▸ Exercise objective:
Search the data below for the string "each" and copy all lines where it shows up.

[Items from a data source]
━━━━━━
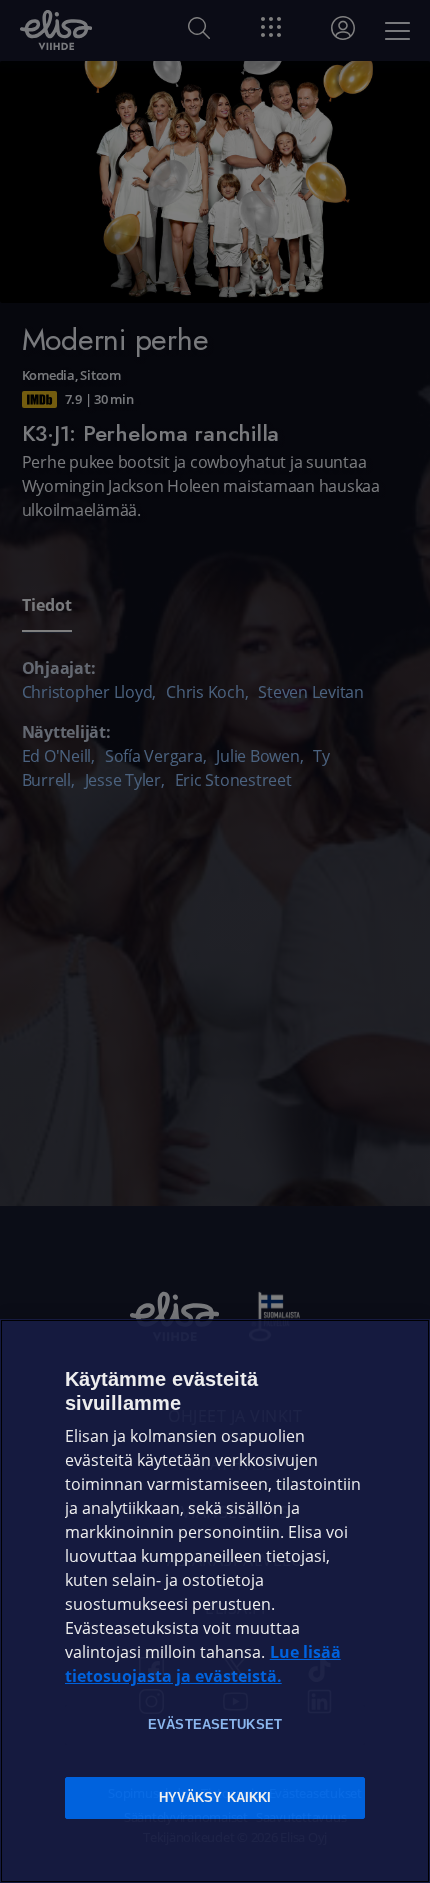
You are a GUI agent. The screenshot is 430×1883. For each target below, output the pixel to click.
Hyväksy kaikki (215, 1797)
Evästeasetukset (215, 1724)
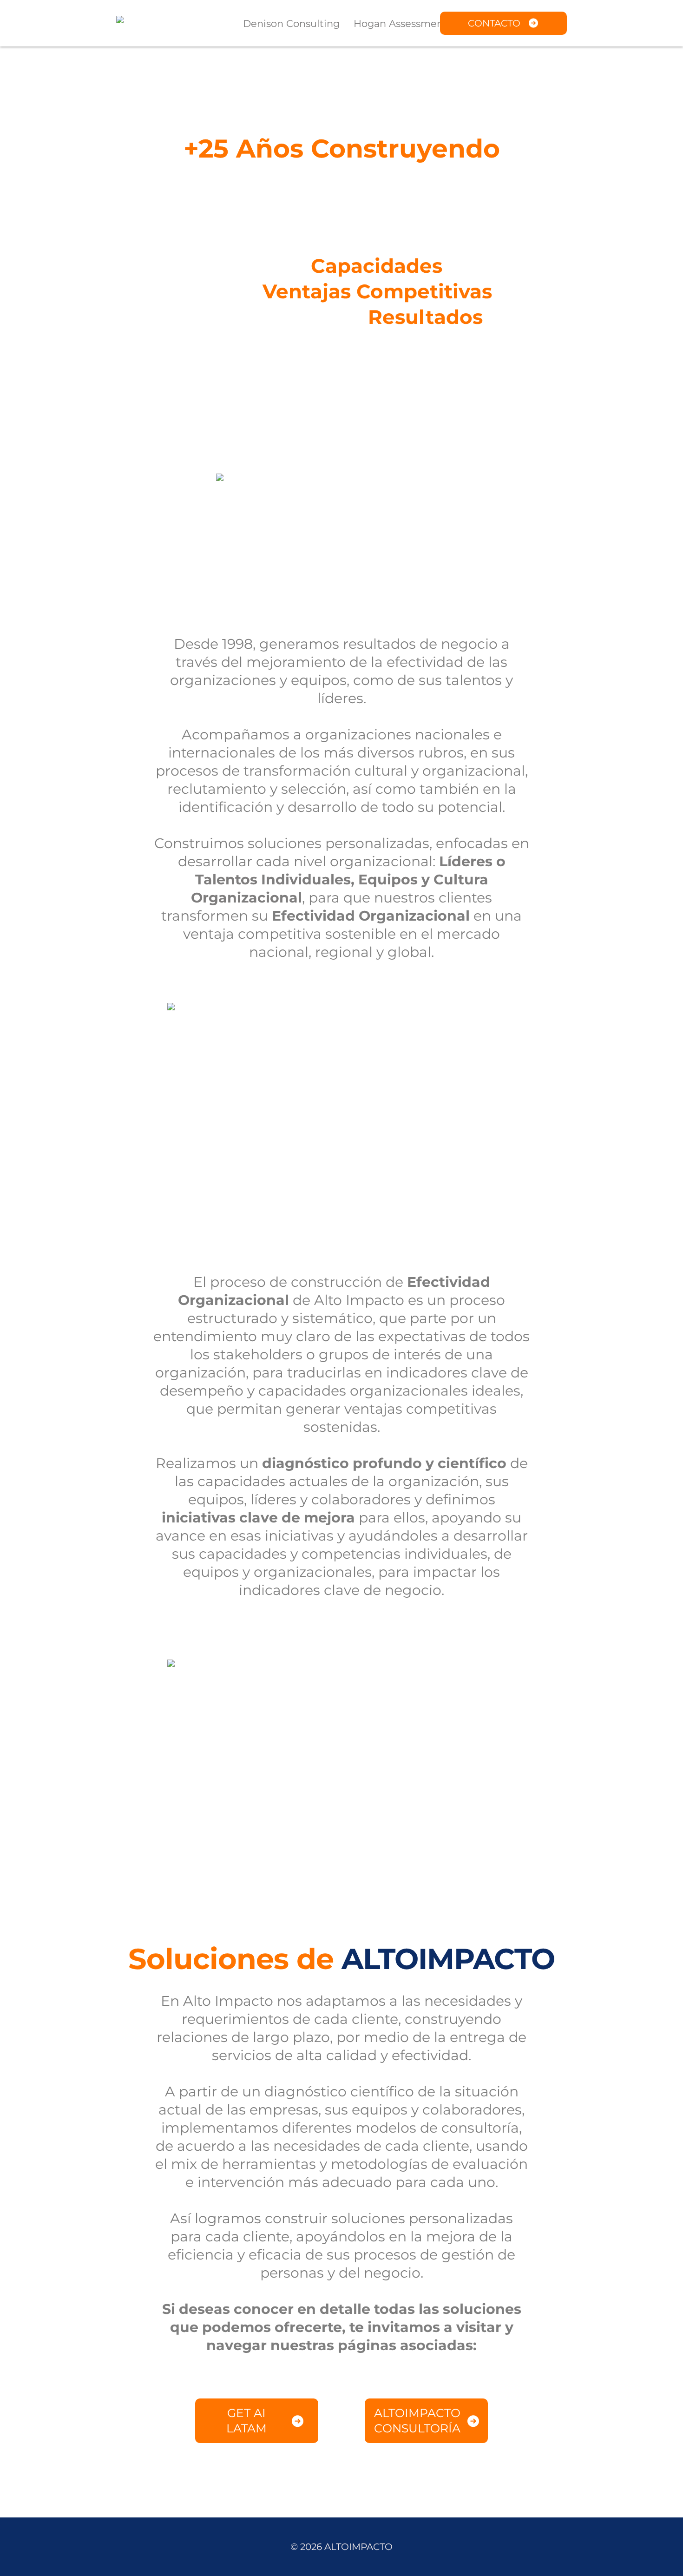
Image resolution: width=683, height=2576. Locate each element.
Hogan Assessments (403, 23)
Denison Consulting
━━━━━━
▸ Exercise answer:
You are a GUI agent. The screenshot is 430×1883. For each target below, output the pixel to click.
Image resolution: width=683, height=2576. Locate each element.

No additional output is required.